[Pixel coordinate grounding data]
┏━━

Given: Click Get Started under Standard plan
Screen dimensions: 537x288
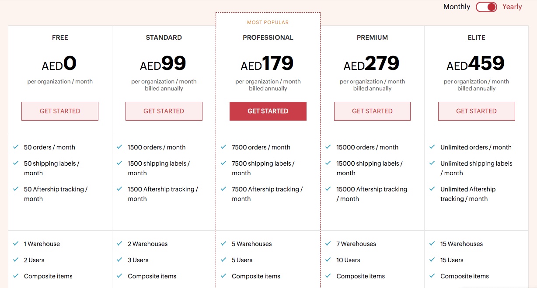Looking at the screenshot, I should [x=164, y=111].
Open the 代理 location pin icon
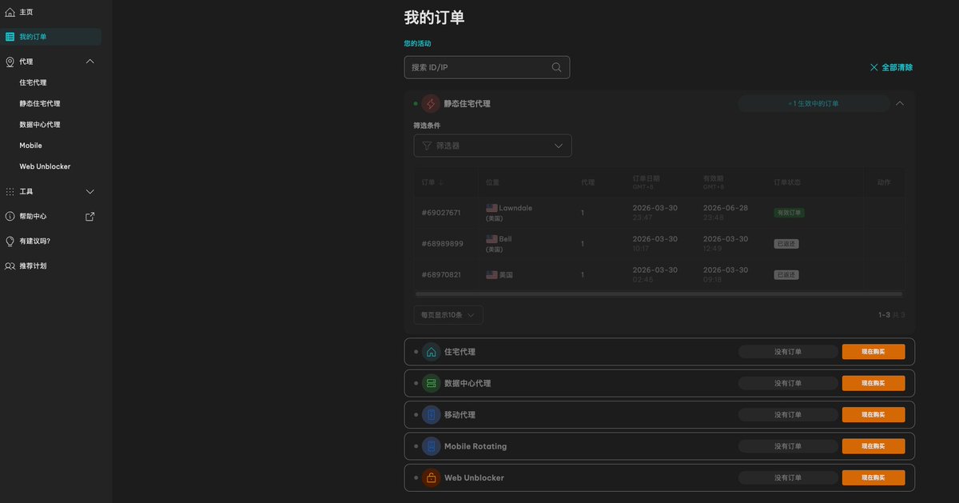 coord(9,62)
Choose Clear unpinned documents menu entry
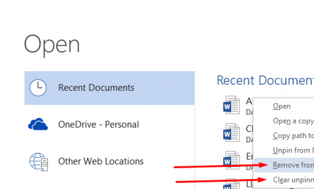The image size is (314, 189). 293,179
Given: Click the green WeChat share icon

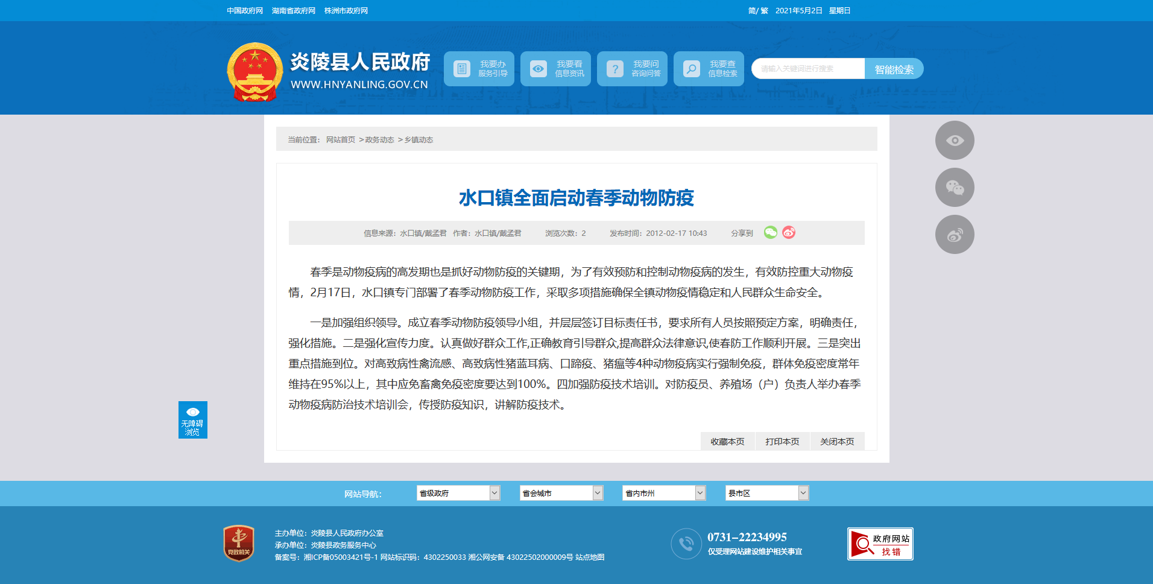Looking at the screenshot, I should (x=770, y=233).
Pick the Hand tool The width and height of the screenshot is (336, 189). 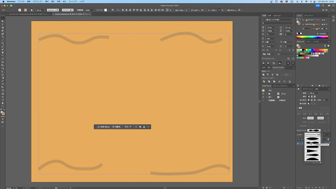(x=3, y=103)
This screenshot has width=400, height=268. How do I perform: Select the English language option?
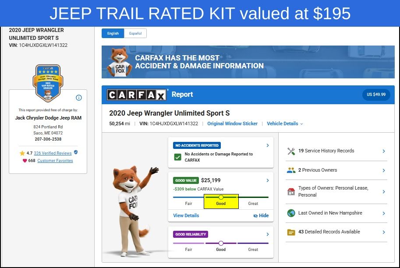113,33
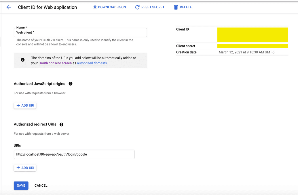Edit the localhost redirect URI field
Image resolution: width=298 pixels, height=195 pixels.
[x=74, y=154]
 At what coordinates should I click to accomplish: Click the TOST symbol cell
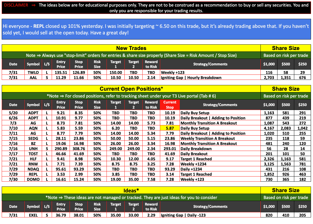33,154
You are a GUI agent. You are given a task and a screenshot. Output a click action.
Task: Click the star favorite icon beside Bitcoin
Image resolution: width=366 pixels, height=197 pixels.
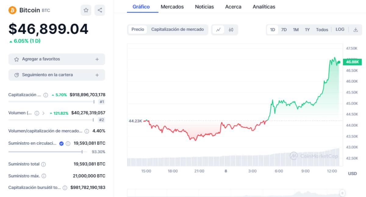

┗━━

__Task brief__.
Reproduce the lines from the line with "You are a GUI" through the last line of the entries exactly, including both ends and excluding pictures.

__Answer below__.
You are a GUI agent. You are given a task and a screenshot. Output a click action.
Task: Click the star favorite icon beside Bitcoin
Image resolution: width=366 pixels, height=197 pixels.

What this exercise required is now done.